Festival des Artefacts
par Damien Pontus (15/05/2007)
Après quelques années de mélange des genres, les Artefacts de Strasbourg sont revenus en cette année 2007 à des journées thématiques. Exit les journées où l'on passait du reggae au metal et du punk à l'electro, le festival est revenu à une formule " un jour, un style ". Certains regretteront l'ancienne formule, d'autres se réjouiront de celle-ci... Nous ne disserterons pas ici de ce point-là.
Donc après une journée franco-française et une journée reggae, la dernière journée du festival était consacrée aux musiques extrêmes au sens large.
C'est Lofofora qui se charge d'accueillir les festivaliers sur la grande scène. Le groupe, qui pensait jouer devant 28 personnes dans une sorte de " pique-nique dominical ", se retrouve finalement devant un parterre déjà bien garni. Lofo assure un set classique, sans grande surprise, excepté la reprise francisée du Anarchy In The UK des Pistols et de deux nouveaux morceaux prometteurs. La setlist est plutôt (trop ? ... oui je sais je suis un puriste...) axée sur les derniers albums du groupe et se terminera par le nouvel hymne du groupe que je reprends à mon compte : Buvez Du Cul !

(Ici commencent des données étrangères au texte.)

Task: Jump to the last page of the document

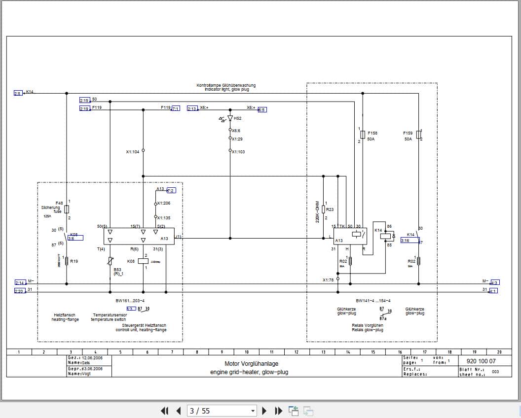Action: coord(278,411)
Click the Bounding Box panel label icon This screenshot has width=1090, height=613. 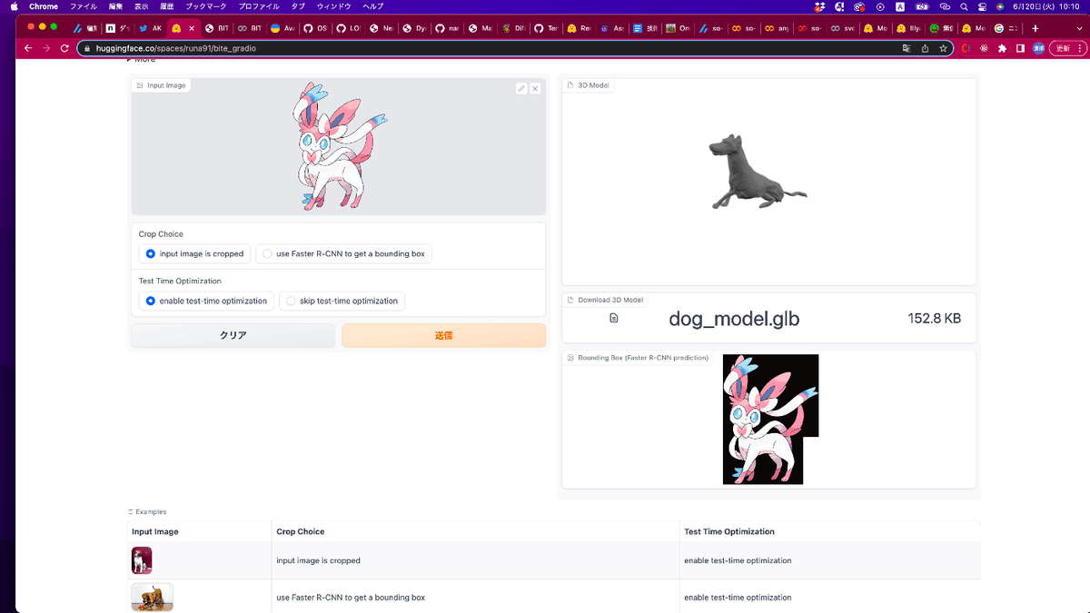571,358
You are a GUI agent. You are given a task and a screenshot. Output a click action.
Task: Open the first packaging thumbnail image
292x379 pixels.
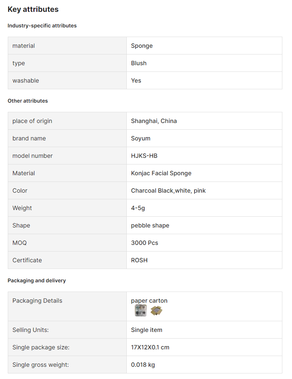coord(141,310)
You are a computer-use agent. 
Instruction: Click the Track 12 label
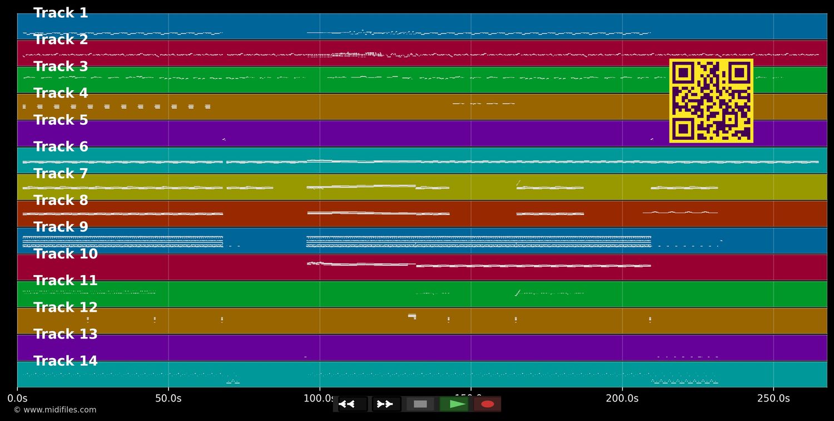point(66,307)
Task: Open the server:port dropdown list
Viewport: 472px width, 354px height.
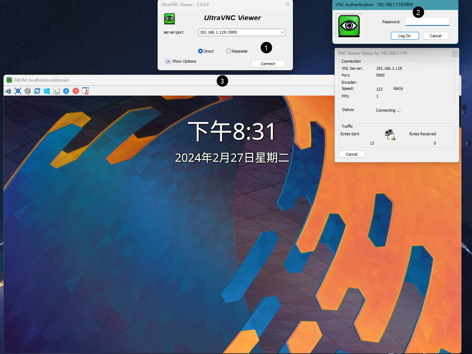Action: point(282,33)
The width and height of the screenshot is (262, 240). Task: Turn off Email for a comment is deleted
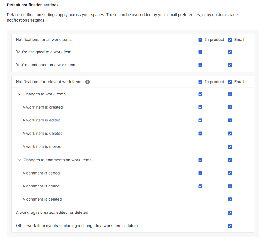[230, 199]
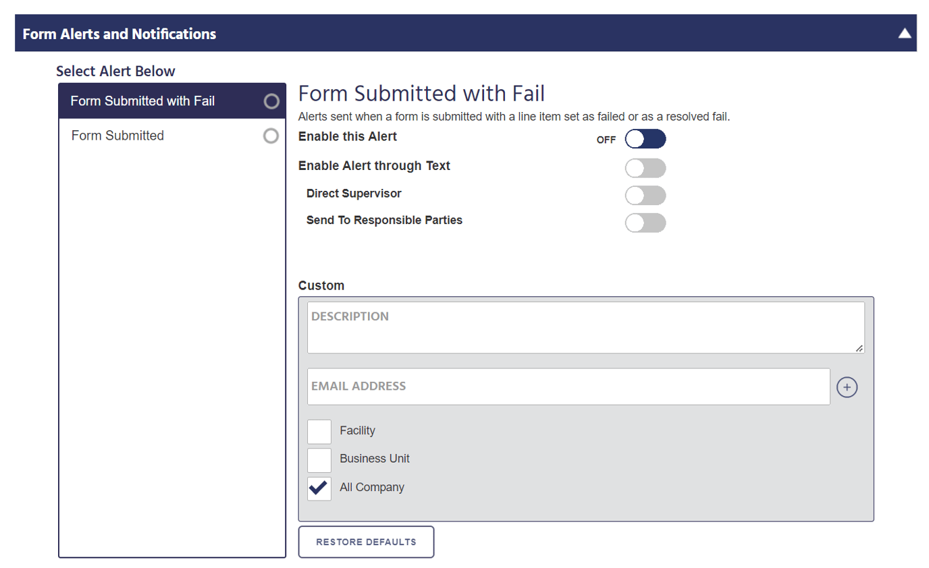This screenshot has width=929, height=568.
Task: Click the Custom section label
Action: coord(322,285)
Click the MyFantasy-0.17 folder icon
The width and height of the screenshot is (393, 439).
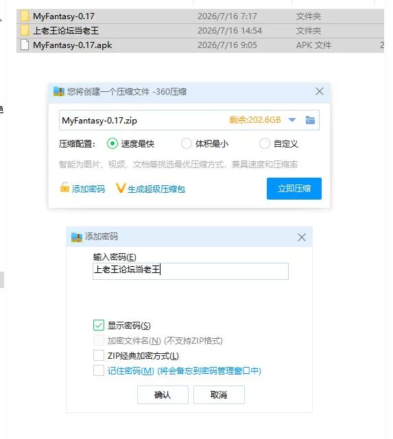pos(25,16)
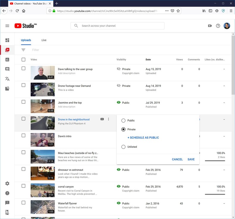235x219 pixels.
Task: Open the Dashboard icon in sidebar
Action: (7, 40)
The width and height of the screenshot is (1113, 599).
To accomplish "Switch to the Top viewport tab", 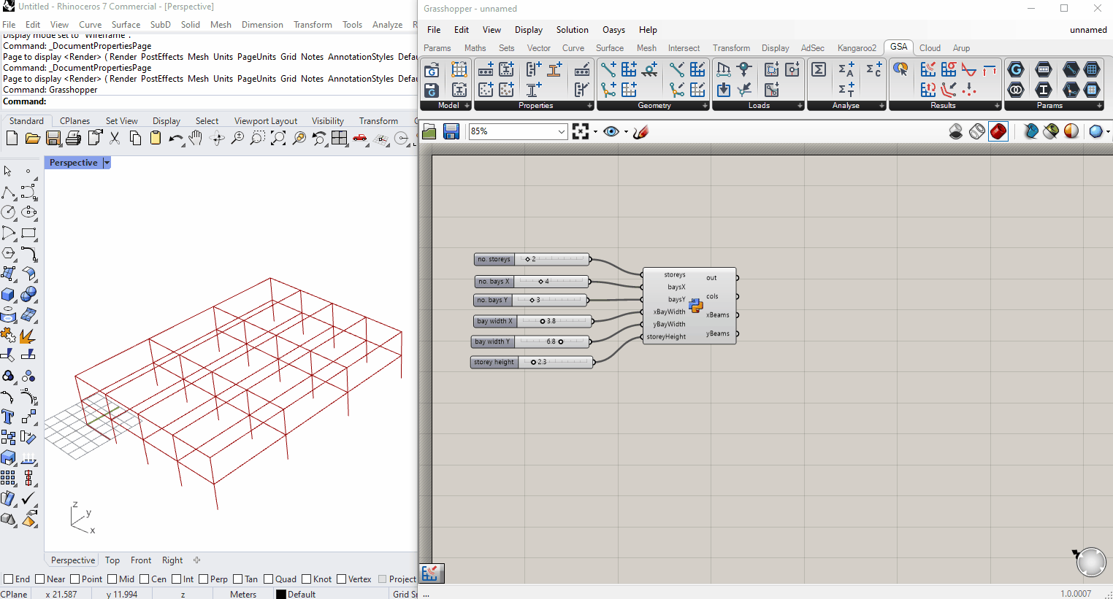I will (112, 560).
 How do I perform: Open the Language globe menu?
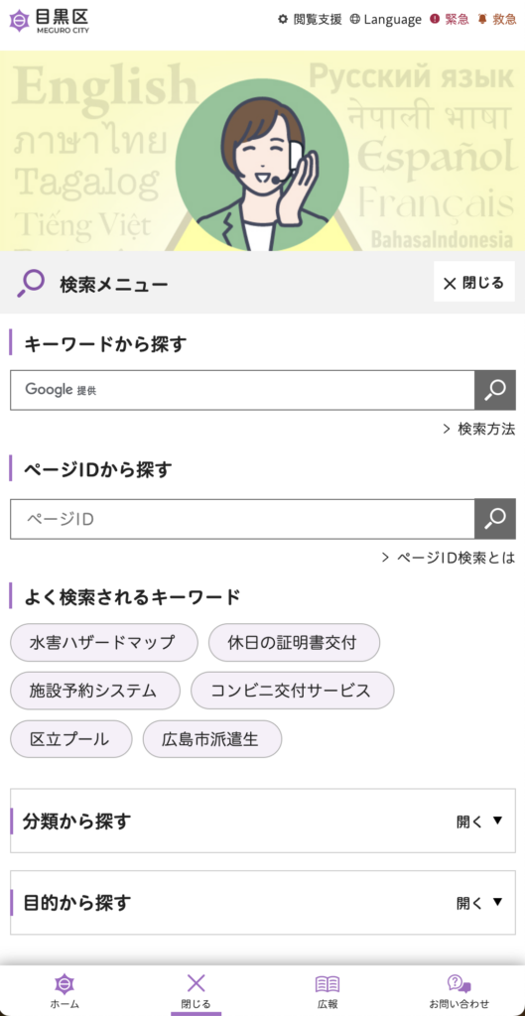point(386,20)
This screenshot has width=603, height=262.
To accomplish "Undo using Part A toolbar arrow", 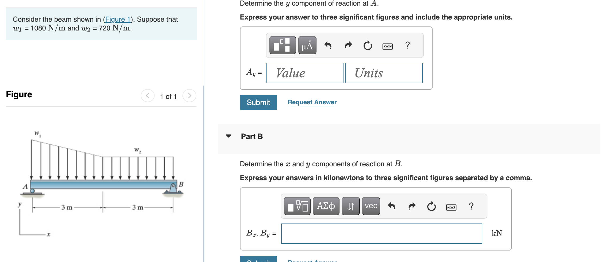I will click(328, 45).
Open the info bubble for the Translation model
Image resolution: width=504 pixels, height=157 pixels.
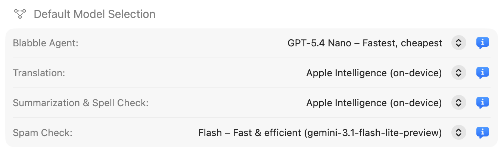pos(482,73)
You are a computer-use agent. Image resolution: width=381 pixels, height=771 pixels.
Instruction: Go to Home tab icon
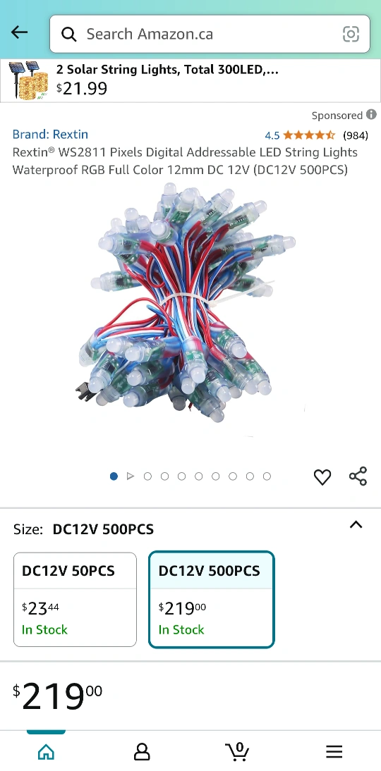pyautogui.click(x=47, y=751)
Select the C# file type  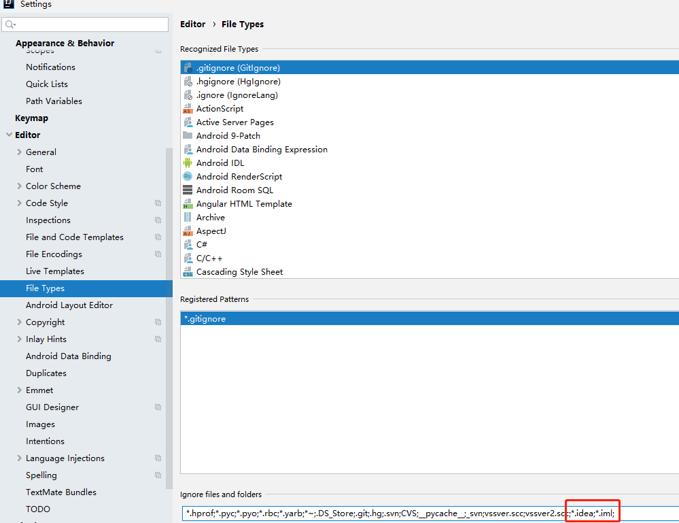coord(201,244)
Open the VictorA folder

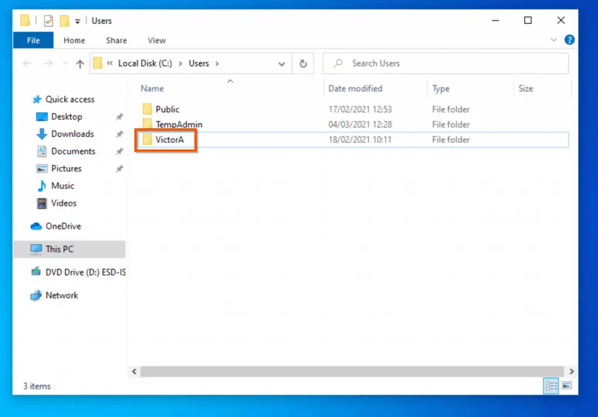pos(168,140)
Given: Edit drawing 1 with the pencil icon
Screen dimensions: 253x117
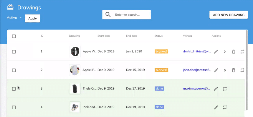Looking at the screenshot, I should pyautogui.click(x=216, y=52).
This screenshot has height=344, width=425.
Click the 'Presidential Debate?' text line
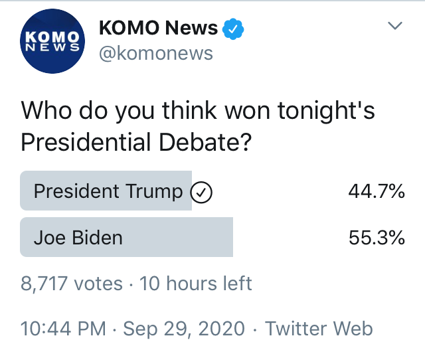coord(135,143)
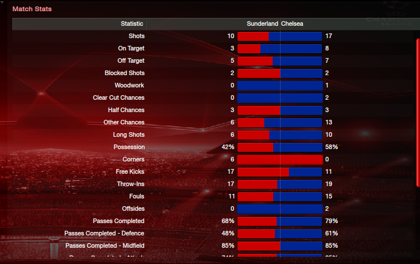Click the On Target comparison bar

pos(280,49)
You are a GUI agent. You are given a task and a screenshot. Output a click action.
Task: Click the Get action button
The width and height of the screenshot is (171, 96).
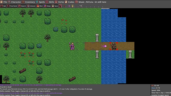point(3,6)
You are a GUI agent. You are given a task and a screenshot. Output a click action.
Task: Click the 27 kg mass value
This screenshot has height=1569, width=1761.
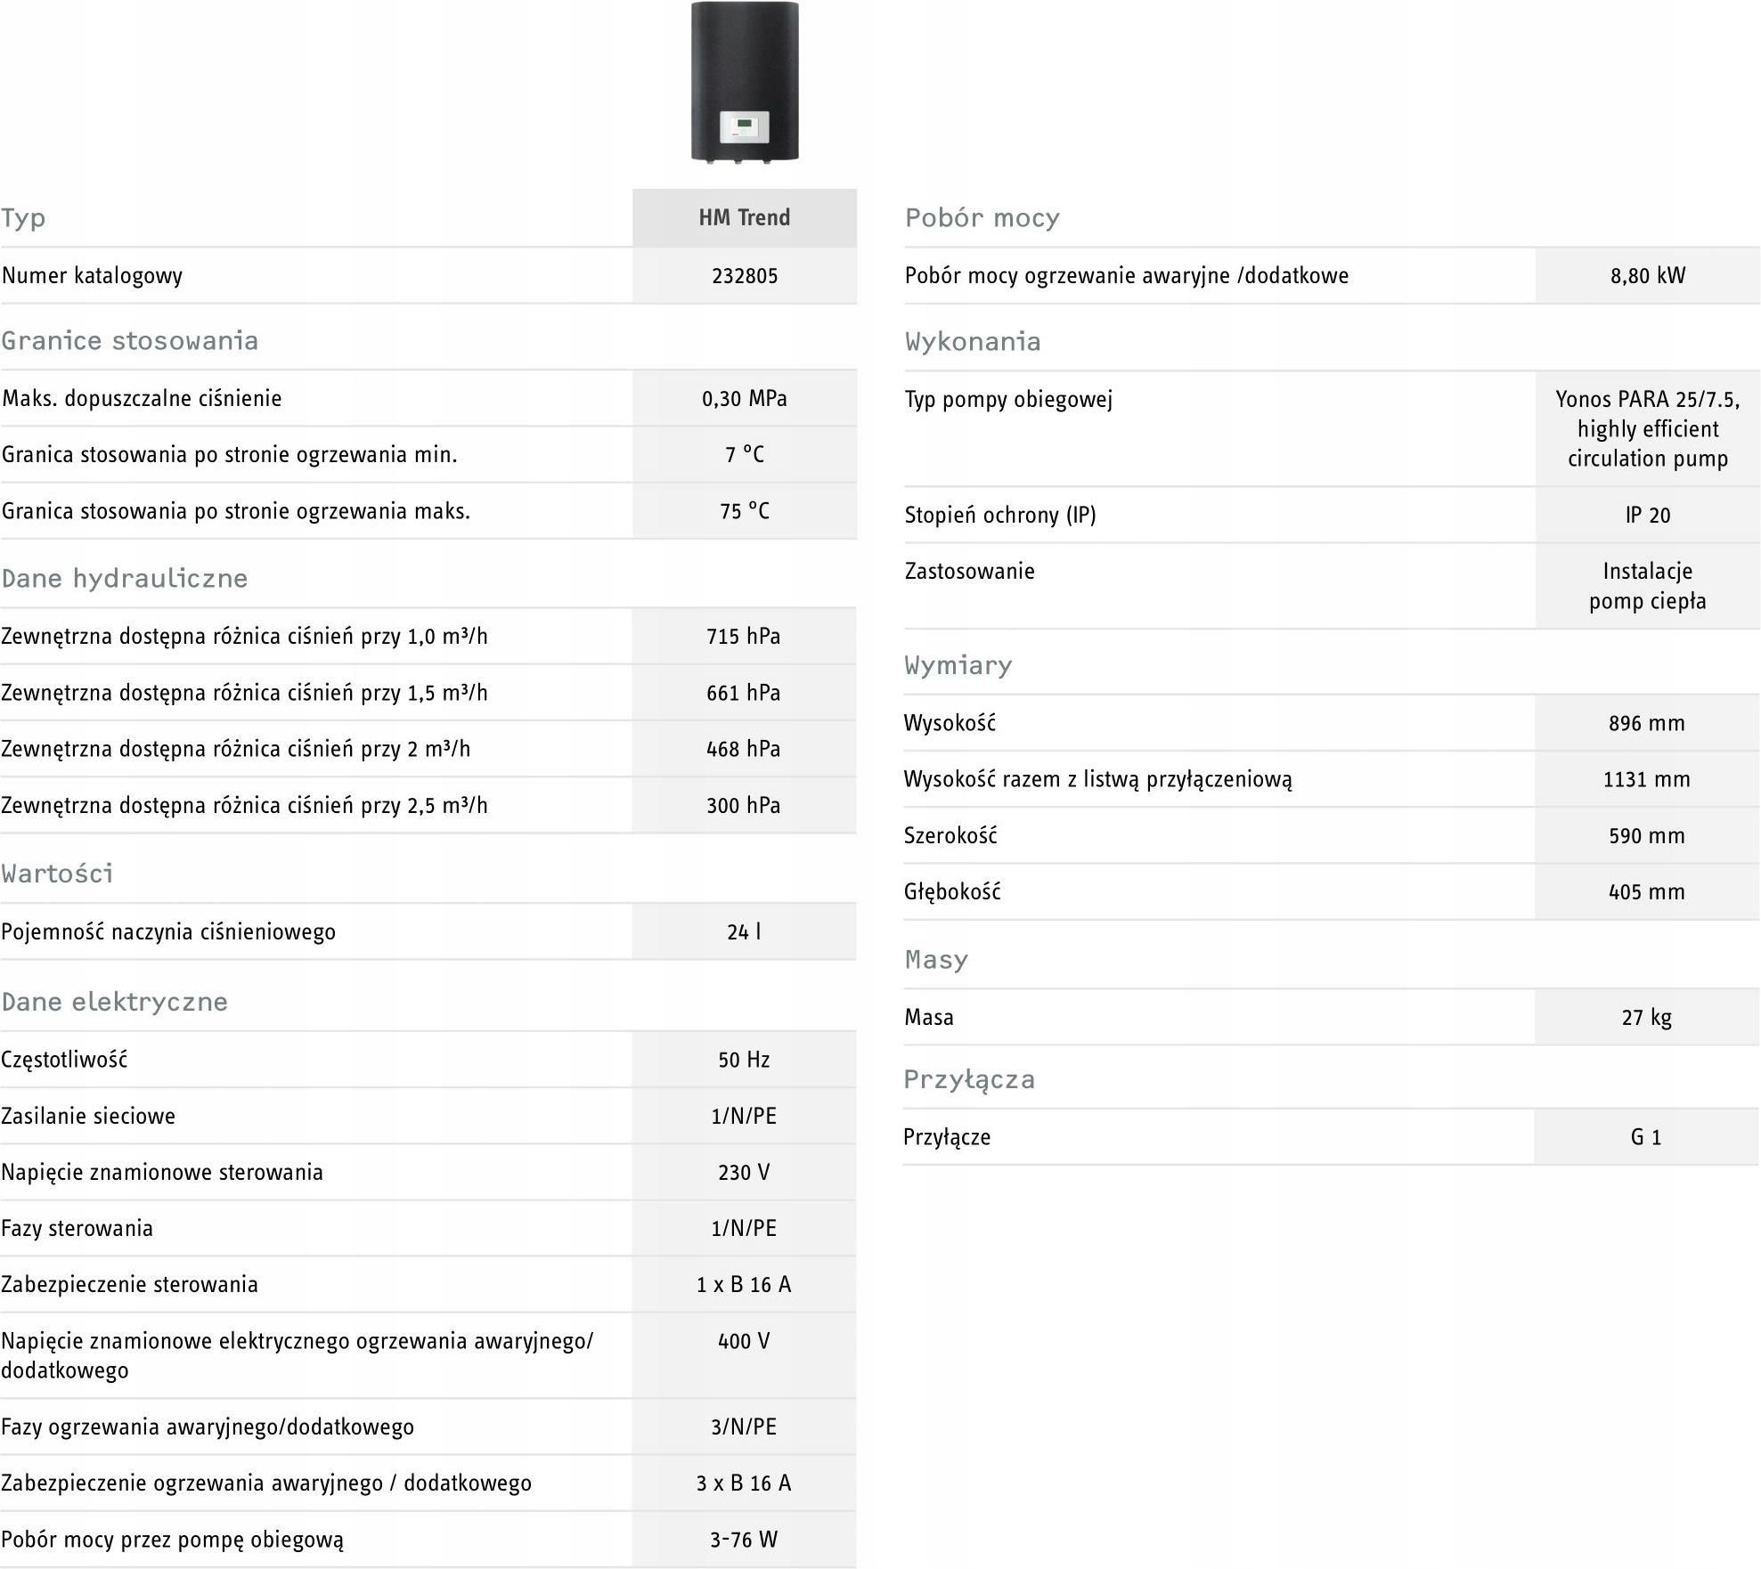click(1647, 1017)
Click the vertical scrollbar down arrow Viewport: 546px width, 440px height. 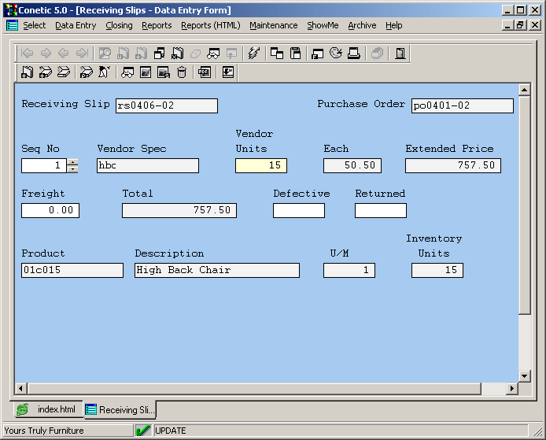tap(525, 376)
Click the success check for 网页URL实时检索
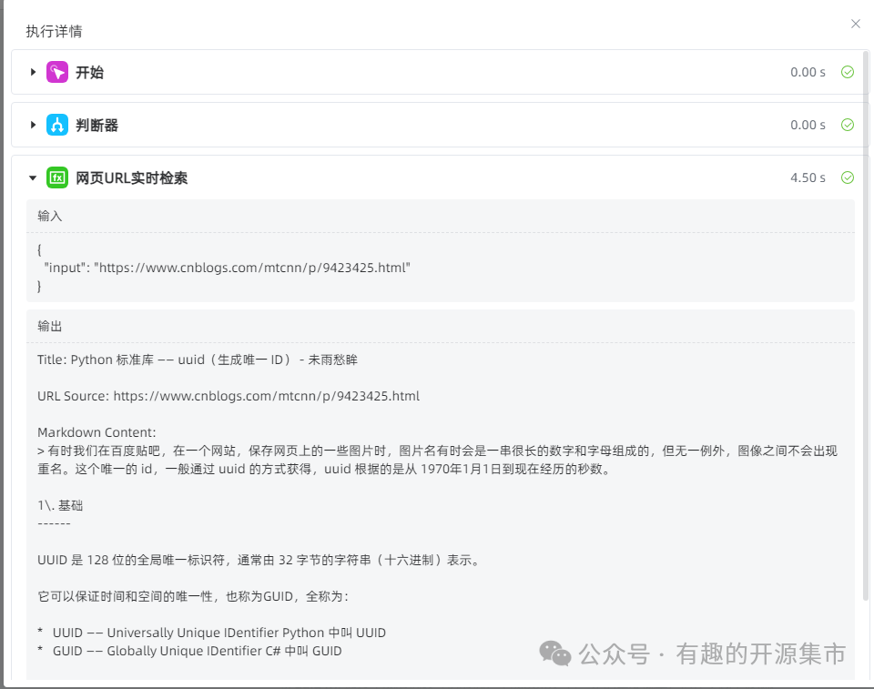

Delain, la nouvelle formation de l'ex-claviériste de Within Temptation, enchaîne ensuite sur l'autre scène. Et sans grande surprise, cela ressemble à du ... Within Temptation ! Le groupe est bien en place, la chanteuse Charlotte Wessels chante particulièrement bien (notamment sur le très bon Sleepwalkers Dream ) mais l'ombre de Within Temptation plane continuellement sur la prestation et dénote un manque de personnalité certain.
C'est sur la grande scène transformée en bateau que les troubadours médiévaux d'In Extremo, vêtus de leurs habits traditionnels, se produiront en ce milieu d'après midi. Pour situer la musique d'In Extremo aux néophytes, disons qu'il s'agit d'un metal plutôt ordinaire, chanté en allemand et accompagné de différents instruments traditionnels tels que de la harpe, de la cornemuse, ... Autant être franc avec vous, ce n'est définitivement pas ma tasse de thé (trop folklorique, trop festif, trop rigolo pour moi...) et je préférerai aller visiter les stands de merchandising où je croiserai Mike Clark de Suicidal Tendencies en train de plaisanter avec les gaziers de Lagwagon.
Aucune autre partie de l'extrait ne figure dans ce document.